> WORK TO COMPLETE: Return exactly the lines of the data below, from the one that contains "Switch to the Console tab" through the final line, and leave out every picture.

> DATA FOR THE TASK:
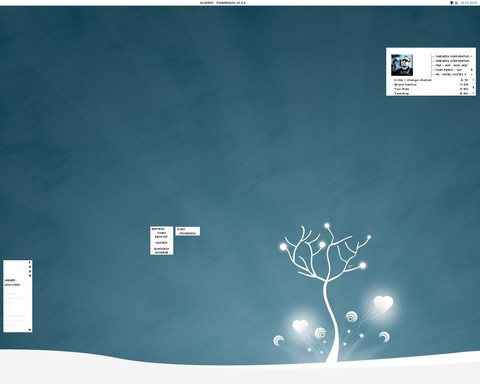Select the Blackbox menu entry
The image size is (480, 384).
(161, 249)
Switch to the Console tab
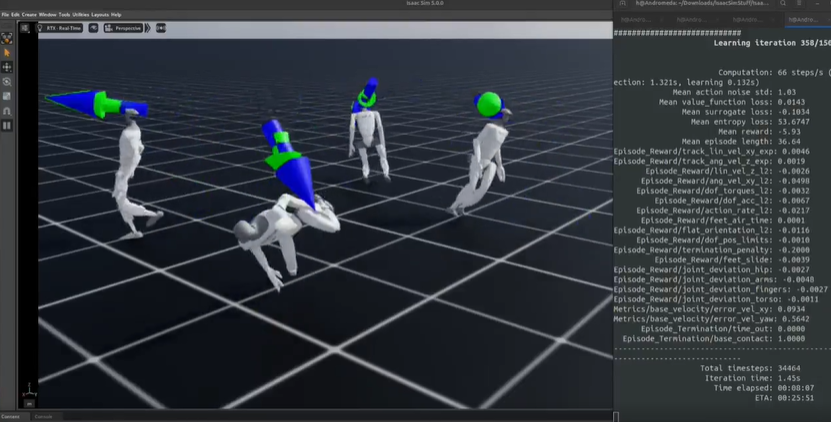The height and width of the screenshot is (422, 831). (43, 416)
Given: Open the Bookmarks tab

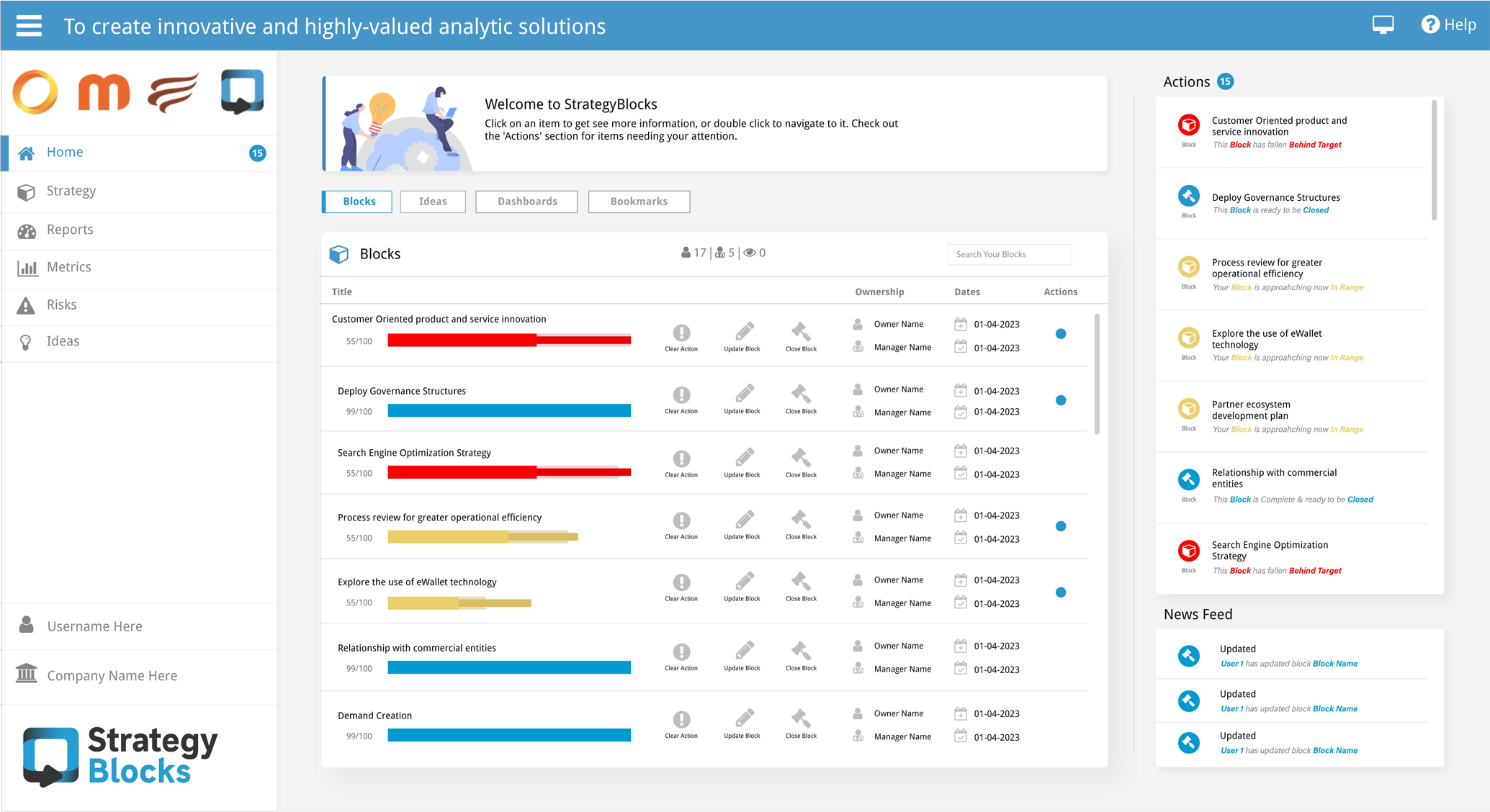Looking at the screenshot, I should pyautogui.click(x=639, y=202).
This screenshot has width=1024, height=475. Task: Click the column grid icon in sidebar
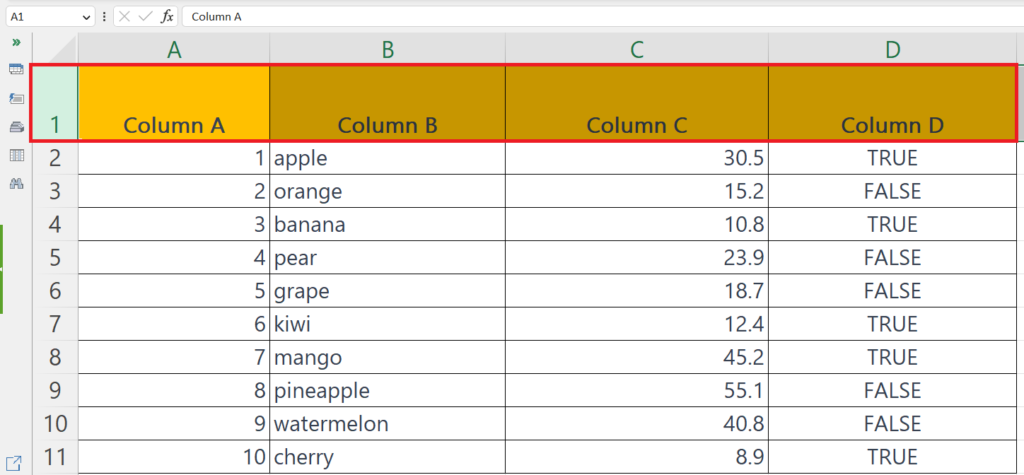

> EXERCISE OUTPUT:
Switch to the Console tab
The height and width of the screenshot is (422, 831). (43, 416)
Given: Open the Bookmarks tab

Looking at the screenshot, I should pyautogui.click(x=639, y=202).
This screenshot has width=1024, height=475. Task: Click the column grid icon in sidebar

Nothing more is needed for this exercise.